REQUIRED ACTION → Go through the material and copy every line in which "computer" appears.

STORED DATA →
....
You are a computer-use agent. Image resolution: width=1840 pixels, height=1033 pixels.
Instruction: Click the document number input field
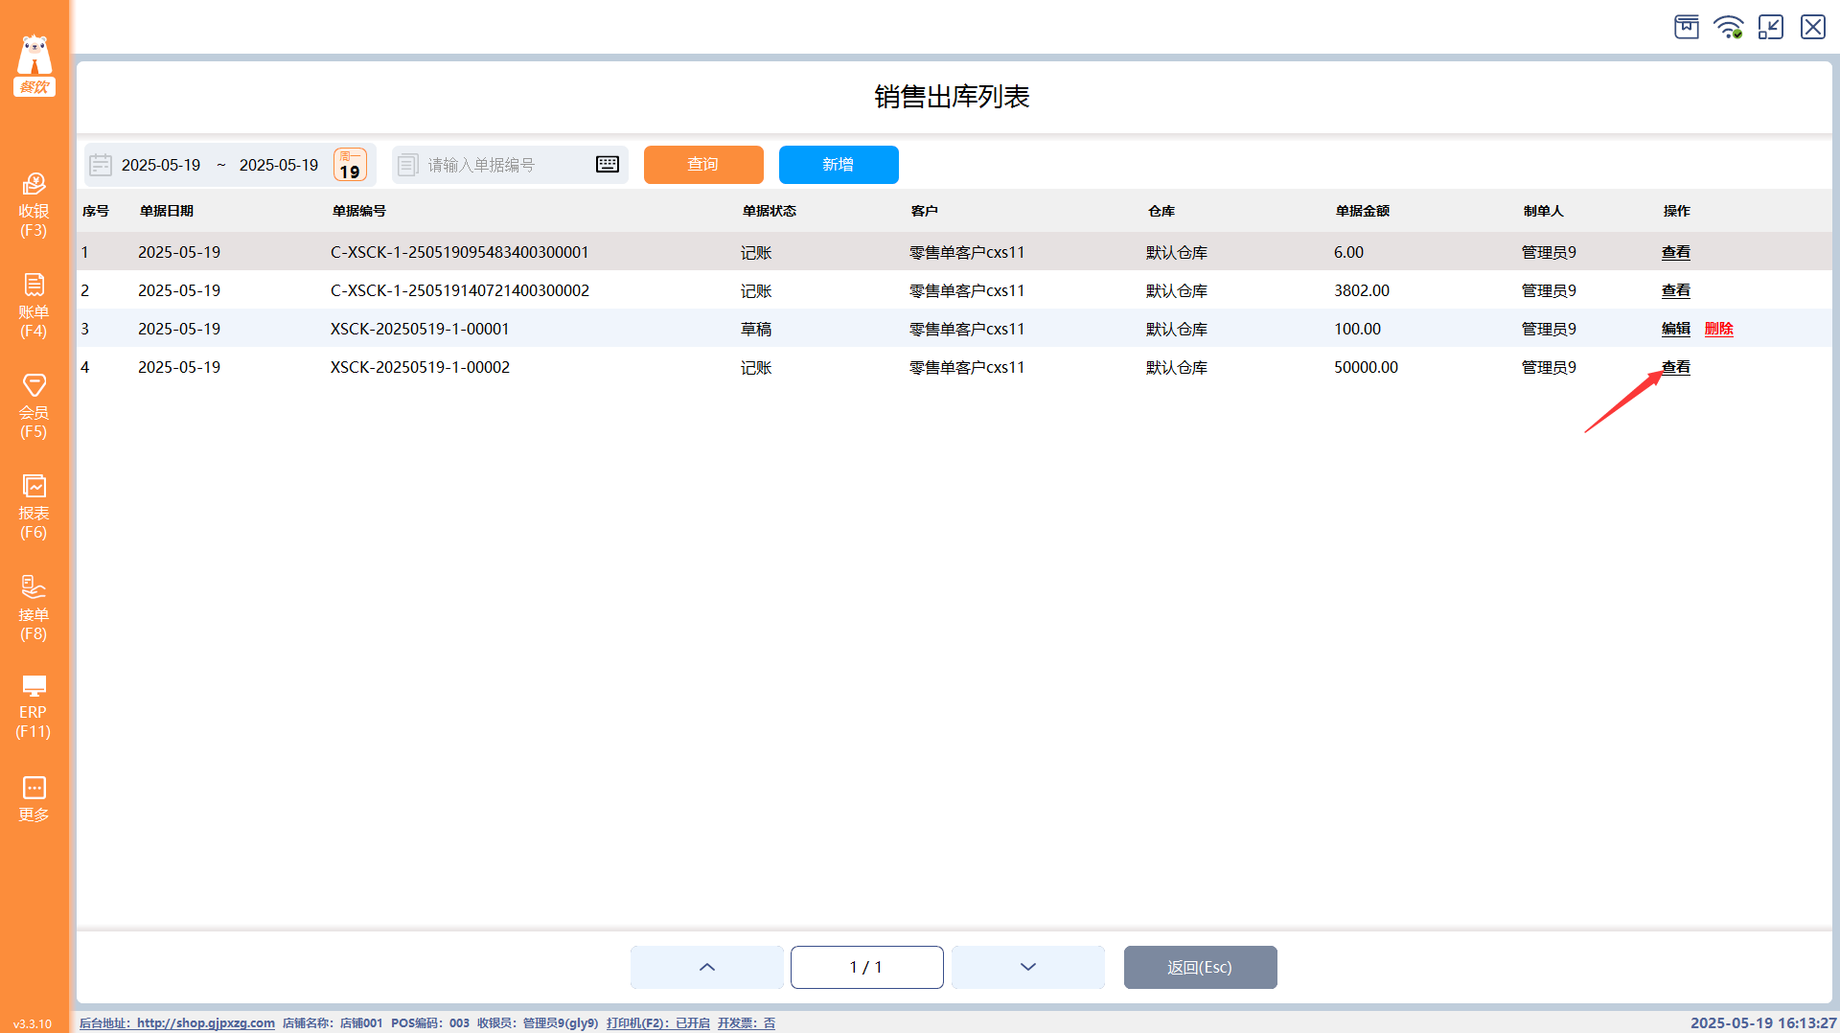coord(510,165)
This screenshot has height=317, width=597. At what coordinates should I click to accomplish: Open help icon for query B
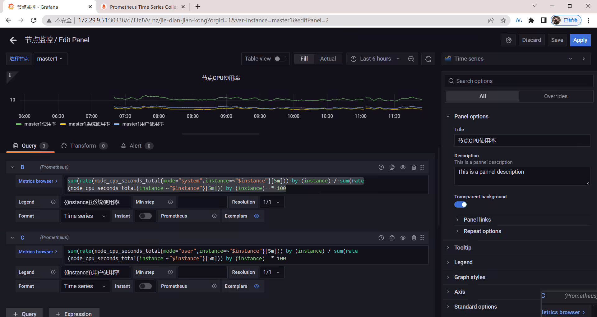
....
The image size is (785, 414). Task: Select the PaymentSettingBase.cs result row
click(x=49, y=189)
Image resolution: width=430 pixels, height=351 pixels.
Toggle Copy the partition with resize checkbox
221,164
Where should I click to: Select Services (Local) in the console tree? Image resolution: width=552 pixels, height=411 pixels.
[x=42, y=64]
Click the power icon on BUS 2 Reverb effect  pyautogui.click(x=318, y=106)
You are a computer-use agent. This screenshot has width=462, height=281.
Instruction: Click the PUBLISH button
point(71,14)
....
OUTPUT →
You are a computer-use agent. Image resolution: width=1840 pixels, height=1033 pixels.
You are a computer-use agent. This screenshot has width=462, height=281.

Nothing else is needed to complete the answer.